A class for managing the chunking of data defined in a dataframe.

The chunk manager handles both splitting and joining of contiguous, or near-contiguous, blocks of data.

Parameters

Parameter Description
overlap The amount of overlap between each segment, starting with the end of
first row. Negative values can be used for inducing gaps.
group_columns A sequence of column names which should be used for sorting groups.
keep_partial If True, keep segments which are shorter than chunk size (at end of
contiguous blocks)
tolerance The upper limit of a gap to tolerate in terms of the sampling
along the desired dimension.

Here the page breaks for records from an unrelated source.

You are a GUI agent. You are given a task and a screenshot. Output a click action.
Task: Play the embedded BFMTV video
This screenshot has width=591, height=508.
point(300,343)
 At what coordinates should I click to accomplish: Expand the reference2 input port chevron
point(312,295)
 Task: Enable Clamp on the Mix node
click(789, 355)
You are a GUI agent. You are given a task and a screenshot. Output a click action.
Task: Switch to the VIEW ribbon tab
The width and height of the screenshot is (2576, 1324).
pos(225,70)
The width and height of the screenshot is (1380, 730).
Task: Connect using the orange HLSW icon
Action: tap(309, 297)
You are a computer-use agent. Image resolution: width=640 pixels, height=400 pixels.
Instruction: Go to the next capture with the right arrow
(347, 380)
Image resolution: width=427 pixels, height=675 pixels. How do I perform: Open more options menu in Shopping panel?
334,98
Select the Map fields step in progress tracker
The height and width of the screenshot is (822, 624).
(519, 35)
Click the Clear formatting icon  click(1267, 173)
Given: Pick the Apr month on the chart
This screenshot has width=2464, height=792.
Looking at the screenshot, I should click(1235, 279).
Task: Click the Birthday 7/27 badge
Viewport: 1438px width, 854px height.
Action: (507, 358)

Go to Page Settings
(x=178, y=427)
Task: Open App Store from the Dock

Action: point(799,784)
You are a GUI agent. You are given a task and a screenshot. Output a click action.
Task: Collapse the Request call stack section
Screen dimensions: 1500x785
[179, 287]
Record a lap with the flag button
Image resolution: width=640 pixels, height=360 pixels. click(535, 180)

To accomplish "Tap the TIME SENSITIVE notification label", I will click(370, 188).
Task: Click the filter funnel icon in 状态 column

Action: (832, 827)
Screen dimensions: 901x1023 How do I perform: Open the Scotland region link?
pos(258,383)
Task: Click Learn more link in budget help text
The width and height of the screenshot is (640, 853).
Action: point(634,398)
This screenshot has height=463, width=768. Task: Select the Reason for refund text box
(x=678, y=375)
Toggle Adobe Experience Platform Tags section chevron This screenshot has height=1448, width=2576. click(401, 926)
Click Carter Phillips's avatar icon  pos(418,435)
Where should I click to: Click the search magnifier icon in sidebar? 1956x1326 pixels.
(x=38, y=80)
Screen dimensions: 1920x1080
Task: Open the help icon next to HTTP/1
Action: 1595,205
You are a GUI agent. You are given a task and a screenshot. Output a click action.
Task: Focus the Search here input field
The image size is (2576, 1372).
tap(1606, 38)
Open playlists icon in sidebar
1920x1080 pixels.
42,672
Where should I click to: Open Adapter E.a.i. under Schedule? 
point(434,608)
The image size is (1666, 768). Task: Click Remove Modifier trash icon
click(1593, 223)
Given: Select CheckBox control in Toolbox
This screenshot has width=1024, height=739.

E.G., the default value means entities
with gaps <= 1.5 * {name}_step will be merged.
conflict Indicates how to handle conflicts in attributes other than those
indicated by dim (eg tag, history, station, etc). If “drop” simply
drop conflicting attributes, or attributes not shared by all models.
If “raise” raise an
[AttributeMergeError](dascore.exceptions.AttributeMergeError] when
issues are encountered. If “keep_first”, just keep the first value
for each attribute.
**kawrgs kwargs specify the column along which to chunk. The key specifies the
column along which to chunk, typically, time or distance, and the
value specifies the chunk size. A value of None means to chunk on all
available data (e.g. merge all data).
Note

This class is used internally by dc.Spool.chunk.

Methods

Name Description
chunk Chunk a dataframe into new contiguous segments.
get_instruction_df Get a dataframe connecting the chunked dataframe to its origin.